How effective are these methods? Do you do persist in using rewards even though you don’t believe they work? What is the alternative?
Daniel Pink talks about intrinsic motivation in his book “Drive”. He makes a strong case that extrinsic motivation does not work. He cites a study that only 50% of the U.S. work force is engaged at work. The rest are unengaged and unmotivated. In a study in Sweden, blood donors were paid to give blood. The number of donors actually went down. Pizza coupons given out for reading in elementary school has little or a negative effect. Offering increased pay for increased engagement and productivity is not effective.
He argues that extrinsic motivation can:
- extinguish intrinsic motivation
- decrease performance
- foster short term thinking
- crush creativity
- encourage cheating
- become addictive
Intrinsic motivation increases engagement, performance, creativity, satisfaction, long term thinking and, one might argue, becomes addictive. He describes heuristic activities as enjoyable in the process of the “doing”, with no set path towards success, no one right way to the end product. It is often in these activities that “flow” can be achieved. The motivation for the task lays in the task itself, not the product and certainly not the reward.
The opposite of heuristic are algorithmic tasks, where there is one set, correct path to one correct outcome. I think some people can be fully engaged and intrinsically motivated in algorithmic tasks, depending on their personality and learning style.
People want to be intrinsically motivated as suggested by the things like the rising demand for “vocation vacations”, where tourists travel to volunteer in another country. He talks a lot about companies like Google and 3M who give their employees 20% of work time (Fedex. Days) to create projects of their own. In fact, Google employees created products such as google translate, orkut, talk and sky during their Fedex. time.

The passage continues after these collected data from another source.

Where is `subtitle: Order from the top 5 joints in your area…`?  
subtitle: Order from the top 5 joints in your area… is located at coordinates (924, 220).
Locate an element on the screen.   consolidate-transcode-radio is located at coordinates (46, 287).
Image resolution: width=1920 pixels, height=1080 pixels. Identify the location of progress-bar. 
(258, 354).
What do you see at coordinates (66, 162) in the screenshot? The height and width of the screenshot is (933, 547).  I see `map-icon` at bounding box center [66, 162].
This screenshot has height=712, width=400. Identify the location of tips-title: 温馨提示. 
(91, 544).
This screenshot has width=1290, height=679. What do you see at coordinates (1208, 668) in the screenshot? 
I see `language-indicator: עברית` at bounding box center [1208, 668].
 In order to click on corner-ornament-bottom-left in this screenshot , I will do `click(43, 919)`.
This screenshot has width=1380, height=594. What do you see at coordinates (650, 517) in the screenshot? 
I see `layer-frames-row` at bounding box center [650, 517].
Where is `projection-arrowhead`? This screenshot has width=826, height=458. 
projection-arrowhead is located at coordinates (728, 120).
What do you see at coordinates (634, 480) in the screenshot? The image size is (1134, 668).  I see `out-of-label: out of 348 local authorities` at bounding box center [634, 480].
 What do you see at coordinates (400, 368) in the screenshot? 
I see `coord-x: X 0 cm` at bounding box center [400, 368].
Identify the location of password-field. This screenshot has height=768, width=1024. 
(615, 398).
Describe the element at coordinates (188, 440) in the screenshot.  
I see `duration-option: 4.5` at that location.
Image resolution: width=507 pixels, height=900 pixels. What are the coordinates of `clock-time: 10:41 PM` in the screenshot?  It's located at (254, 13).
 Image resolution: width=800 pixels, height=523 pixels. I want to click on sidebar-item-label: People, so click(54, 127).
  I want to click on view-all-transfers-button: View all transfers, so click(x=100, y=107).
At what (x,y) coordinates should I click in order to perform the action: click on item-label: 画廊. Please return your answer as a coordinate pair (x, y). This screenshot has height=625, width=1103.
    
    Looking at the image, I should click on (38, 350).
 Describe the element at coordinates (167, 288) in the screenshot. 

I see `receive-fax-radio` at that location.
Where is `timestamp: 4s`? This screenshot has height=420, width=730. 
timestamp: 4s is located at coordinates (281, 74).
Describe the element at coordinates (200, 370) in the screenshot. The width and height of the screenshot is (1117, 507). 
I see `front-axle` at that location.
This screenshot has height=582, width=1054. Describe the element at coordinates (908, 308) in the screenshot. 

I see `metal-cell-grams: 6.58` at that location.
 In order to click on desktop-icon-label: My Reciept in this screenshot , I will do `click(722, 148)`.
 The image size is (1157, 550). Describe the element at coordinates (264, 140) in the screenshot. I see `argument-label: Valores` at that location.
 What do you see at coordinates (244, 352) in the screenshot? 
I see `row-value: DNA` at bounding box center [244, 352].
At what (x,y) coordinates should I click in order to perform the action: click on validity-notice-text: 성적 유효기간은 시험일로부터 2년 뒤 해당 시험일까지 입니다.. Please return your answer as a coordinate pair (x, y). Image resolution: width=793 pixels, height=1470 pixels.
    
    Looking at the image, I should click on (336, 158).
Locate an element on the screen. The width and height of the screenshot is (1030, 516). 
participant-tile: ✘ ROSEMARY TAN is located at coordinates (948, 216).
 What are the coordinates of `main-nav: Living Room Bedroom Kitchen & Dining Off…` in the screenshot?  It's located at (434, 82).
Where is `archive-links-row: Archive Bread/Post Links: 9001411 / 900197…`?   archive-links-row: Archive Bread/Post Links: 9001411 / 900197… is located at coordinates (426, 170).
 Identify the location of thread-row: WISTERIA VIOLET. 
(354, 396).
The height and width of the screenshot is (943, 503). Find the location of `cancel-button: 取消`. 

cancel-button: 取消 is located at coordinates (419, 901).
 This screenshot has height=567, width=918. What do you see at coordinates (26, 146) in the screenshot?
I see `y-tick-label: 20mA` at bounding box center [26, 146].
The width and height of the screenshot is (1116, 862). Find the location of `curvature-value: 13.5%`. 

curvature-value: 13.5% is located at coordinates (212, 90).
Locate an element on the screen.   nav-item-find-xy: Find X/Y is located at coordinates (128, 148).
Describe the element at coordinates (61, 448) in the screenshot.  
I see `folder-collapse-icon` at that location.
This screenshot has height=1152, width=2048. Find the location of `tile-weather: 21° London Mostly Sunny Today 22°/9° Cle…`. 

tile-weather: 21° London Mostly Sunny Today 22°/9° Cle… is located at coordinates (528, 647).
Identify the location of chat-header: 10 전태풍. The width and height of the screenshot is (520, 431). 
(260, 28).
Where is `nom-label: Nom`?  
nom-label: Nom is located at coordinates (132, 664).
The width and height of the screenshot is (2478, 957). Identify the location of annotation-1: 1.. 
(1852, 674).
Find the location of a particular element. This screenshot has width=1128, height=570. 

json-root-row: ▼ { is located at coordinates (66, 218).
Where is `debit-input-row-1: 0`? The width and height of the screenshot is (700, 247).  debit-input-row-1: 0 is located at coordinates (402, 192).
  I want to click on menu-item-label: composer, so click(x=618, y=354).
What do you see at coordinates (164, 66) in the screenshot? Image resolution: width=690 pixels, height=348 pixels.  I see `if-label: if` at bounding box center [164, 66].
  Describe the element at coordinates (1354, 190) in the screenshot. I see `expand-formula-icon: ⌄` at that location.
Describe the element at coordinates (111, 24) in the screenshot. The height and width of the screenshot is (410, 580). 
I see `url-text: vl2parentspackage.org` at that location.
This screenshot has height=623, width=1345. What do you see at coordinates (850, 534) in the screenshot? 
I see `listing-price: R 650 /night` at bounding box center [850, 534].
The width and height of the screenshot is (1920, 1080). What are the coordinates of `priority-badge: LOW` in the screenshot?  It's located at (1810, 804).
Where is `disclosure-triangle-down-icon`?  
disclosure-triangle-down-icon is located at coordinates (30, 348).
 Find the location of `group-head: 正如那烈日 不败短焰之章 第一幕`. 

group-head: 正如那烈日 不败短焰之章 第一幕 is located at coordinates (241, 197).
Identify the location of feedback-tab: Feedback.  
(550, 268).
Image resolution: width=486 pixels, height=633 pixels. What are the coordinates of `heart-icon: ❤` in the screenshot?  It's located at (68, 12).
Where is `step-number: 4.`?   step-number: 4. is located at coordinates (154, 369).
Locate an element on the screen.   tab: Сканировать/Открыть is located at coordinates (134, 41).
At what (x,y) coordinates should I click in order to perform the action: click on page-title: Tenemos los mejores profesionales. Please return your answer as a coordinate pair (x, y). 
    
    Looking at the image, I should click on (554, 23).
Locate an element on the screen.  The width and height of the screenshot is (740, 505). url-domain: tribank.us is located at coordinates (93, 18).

His main argument is that intrinsic motivation emerges when people have autonomy over their:
1. Task- having some choice as to what they work on
2. Time- having some choice as to when they do the work
3. Technique- having some choice as to how they choose to complete the task
4. Team- having some choice as to who they work with on the task
He includes a chapter on education. He makes several recommendations for teachers and parents. They are:
1. Change from assigning “home work” to “home learning”. Tasks to be completed at home should increase intrinsic motivation by being interesting and involve real thinking, creating and problem solving.
2. Consider having Fed. Ex. time in your classroom for the students to create and learn about something of their own choosing. They will still need to be held accountable for their time and a framework will need to be provided for them to succeed in this new way of learning.
3. Teachers need to become facilitators of learning and assessment for learning. Students should be given the responsibility for assessing their own work. Consider “Do It Yourself” (DIY) Report Cards.
4. Do not give out rewards for tasks. One might argue that marks in school are irrelevant. (Joe Bower)
5. Praise effort and hard work, not intelligence.
6. Make sure the curriculum is relevant to them in some way, often this is accomplished through giving some choices as to what to learn, how to learn it and how to communicate that learning (Kohn).
7. Make kids teachers. Let them make decisions, develop rubrics, teach one another, collaborate, assess.
I would recommend this book for anyone in business or education. What does this mean for your classroom and school?